The push for renewable forms of energy comes as Latin America and the Caribbean face strong pressure to meet demand. According to the International Energy Agency, energy demand in the region is expected to increase by 50 percent by 2030 because of increased private transport and land use changes, requiring estimated global investments of up to $1.5 trillion. In the next decade alone, the region will require a 26 percent increase in its installed energy generation capacity to meet annual projected economic growth of as much as 6 percent.
Project Highlights
Non-sovereign financing provided by the IDB last year helped support $4.1 billion in climate friendly investment, which will result in a reduction in greenhouse gas emissions of over 3.5 million tons of carbon dioxide per year. The biggest private sector renewable energy projects financed by the IDB last year, include Peru’s second biggest hydropower power facility, Mexico’s biggest wind farm as well as wind farms in Brazil and Uruguay.
The IDB also supports green investments by providing loans to financial institutions in the region to support sustainable businesses. For example, last year the Bank approved a $20 million loan to Banco Atlántida in Honduras to support their green business line and another $50 million for Espírito Santo Investmnent Bank to support infrastructure and renewable energy projects throughout the region.

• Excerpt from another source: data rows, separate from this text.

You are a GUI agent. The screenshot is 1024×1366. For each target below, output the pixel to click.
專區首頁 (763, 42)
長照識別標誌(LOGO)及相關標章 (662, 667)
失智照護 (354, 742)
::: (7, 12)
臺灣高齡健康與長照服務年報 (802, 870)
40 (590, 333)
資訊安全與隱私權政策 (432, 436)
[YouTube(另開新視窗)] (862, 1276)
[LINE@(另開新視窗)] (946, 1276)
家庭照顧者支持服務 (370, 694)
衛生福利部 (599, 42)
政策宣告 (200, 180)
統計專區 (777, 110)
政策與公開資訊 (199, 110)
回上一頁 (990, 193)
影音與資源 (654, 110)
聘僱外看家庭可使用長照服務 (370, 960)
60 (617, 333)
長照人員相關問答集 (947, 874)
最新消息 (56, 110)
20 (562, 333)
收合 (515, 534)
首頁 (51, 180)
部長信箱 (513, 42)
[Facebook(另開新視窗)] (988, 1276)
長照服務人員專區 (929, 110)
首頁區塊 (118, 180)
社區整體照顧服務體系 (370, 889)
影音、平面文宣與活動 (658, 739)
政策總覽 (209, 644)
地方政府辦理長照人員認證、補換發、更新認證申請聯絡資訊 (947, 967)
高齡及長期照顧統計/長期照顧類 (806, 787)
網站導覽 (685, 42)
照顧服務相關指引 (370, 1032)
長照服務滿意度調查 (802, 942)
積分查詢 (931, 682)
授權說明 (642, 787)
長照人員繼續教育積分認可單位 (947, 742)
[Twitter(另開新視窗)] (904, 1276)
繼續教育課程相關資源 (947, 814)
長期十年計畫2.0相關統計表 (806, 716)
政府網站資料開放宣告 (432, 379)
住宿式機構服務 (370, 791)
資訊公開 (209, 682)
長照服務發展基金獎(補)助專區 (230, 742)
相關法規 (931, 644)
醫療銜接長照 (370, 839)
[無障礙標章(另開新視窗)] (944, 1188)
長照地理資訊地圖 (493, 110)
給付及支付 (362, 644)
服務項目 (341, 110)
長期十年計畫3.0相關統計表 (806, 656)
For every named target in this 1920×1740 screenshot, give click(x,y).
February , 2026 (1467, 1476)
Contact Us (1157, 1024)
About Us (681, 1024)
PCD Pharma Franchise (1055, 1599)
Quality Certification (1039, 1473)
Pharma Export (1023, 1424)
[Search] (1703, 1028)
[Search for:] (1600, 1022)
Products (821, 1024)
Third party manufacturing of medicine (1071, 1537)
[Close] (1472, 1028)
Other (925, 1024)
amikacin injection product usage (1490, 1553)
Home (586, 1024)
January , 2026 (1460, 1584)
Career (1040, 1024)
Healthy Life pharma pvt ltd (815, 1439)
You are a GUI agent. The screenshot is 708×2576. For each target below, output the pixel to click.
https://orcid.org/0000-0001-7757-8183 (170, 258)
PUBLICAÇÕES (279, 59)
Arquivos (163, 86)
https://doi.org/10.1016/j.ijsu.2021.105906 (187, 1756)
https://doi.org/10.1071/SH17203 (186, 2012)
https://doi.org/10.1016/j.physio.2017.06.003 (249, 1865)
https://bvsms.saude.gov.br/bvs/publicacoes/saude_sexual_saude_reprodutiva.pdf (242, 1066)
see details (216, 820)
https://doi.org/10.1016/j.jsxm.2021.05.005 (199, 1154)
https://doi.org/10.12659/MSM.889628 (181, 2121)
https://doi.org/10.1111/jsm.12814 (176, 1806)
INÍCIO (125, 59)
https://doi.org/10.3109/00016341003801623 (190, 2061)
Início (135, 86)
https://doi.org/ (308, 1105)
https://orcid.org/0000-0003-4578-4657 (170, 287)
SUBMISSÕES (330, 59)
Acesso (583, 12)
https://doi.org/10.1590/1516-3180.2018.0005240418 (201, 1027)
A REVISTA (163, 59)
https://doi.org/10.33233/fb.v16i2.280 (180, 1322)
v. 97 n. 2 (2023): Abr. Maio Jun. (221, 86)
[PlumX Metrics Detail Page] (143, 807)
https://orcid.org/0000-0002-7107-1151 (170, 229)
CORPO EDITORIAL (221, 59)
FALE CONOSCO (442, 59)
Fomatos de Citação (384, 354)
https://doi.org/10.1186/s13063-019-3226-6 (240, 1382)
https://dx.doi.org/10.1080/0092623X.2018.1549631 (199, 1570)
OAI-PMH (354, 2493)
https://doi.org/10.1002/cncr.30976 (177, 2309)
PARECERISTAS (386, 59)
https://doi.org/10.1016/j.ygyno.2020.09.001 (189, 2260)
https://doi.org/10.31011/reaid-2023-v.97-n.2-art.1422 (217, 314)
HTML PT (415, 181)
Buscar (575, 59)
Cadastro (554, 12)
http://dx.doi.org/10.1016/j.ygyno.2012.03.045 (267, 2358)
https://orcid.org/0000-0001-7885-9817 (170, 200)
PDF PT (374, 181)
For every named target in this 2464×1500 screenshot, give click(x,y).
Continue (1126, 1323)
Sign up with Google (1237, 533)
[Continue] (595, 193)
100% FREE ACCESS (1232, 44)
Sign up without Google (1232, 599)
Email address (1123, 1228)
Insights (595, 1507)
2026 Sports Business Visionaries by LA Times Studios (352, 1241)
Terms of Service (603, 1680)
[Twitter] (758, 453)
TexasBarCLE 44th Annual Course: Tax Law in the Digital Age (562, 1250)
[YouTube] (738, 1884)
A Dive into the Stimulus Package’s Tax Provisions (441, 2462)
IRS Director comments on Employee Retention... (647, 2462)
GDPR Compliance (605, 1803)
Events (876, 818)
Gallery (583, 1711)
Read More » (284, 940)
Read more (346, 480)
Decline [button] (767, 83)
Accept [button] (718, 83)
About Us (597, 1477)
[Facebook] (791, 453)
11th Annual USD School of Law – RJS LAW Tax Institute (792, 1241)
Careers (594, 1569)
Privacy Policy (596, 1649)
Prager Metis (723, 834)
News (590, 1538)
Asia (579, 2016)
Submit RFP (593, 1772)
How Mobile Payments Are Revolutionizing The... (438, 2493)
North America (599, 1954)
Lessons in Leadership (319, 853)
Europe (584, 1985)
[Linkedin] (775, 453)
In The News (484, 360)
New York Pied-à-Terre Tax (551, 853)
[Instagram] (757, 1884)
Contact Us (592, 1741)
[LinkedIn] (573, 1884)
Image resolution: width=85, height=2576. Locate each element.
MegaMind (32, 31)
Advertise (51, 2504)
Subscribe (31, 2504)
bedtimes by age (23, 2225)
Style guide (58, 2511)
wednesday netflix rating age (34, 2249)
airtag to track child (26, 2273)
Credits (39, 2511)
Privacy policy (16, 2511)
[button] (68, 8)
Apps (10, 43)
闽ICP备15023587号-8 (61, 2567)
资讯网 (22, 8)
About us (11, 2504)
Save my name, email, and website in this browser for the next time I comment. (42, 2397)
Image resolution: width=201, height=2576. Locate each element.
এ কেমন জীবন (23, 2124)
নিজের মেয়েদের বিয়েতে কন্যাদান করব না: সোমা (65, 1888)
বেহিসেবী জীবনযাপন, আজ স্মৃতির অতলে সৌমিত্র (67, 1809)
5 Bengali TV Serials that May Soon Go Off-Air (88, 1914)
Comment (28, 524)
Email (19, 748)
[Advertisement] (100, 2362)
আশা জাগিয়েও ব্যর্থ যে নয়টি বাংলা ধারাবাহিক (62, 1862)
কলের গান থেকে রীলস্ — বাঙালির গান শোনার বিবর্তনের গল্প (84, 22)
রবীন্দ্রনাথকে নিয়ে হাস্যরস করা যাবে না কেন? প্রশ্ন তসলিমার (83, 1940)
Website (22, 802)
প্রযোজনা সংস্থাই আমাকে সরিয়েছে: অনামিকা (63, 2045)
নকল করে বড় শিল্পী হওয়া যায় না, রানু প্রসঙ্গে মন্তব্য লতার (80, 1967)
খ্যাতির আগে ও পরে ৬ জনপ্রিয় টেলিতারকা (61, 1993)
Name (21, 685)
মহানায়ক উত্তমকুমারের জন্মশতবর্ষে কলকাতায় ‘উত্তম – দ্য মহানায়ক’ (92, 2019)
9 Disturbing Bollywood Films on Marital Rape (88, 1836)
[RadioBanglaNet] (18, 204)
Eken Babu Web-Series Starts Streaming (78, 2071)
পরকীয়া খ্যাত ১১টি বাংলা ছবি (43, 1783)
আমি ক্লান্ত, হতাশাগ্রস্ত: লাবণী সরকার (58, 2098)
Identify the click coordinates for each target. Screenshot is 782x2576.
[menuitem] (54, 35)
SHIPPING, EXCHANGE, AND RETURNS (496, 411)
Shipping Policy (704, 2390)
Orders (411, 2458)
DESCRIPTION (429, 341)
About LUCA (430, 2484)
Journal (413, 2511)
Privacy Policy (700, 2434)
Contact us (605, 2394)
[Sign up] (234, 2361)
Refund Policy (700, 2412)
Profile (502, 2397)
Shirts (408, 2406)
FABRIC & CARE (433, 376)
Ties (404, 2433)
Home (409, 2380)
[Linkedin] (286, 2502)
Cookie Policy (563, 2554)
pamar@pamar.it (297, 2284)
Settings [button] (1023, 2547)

Besides financing, the IDB also offers technical assistance grants, including energy efficiency and small-scale renewable energy assessments, financial models and project designs to its clients. In 2011, these assessments resulted in the installation of Chile’s first solar photovoltaic plant for the fruit industry as well as the construction and operation of Brazil’s first solar photovoltaic power plant connected into the national electricity grid.
Moreover, IDB technical assistance has also supported cleaner manufacturing plants, commercial building improvements, and agricultural methane capture systems in several countries in the region.
Grants to help companies identify energy saving opportunities are expected to increase after the IDB formed a partnership with Nordic Development Fund (NDF) last year to launch a 1.5 million euro investment program to support companies in Central America to adopt clean technologies and improve their energy efficiency.
The program, which will target companies in Costa Rica, El Salvador, Guatemala, Honduras and Nicaragua, will provide grants to finance energy audits and clean-energy feasibility studies that will help companies identify concrete investment opportunities for climate-friendly improvements.